- [Objective]: Arrange the rows as a numbered list, leaving out any blank lines, and include only the part that opens with the line containing "Screen dimensions: 869x559" and closes with the line containing "point(252,99)", with both of those lines included.

- [Material to process]:
--------------------------------
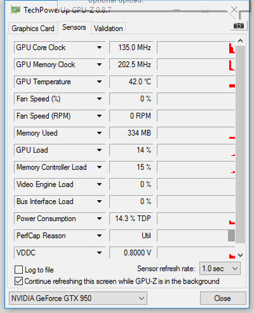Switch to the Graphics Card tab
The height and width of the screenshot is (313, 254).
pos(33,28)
--------------------------------
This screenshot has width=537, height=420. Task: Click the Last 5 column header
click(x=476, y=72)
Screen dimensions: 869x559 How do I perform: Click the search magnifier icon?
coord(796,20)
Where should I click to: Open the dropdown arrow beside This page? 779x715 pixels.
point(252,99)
--------------------------------
- [The output]:
1. Screen dimensions: 869x559 How do I perform: Click the search magnifier icon?
2. coord(796,20)
3. Where should I click to: Open the dropdown arrow beside This page? 779x715 pixels.
4. point(252,99)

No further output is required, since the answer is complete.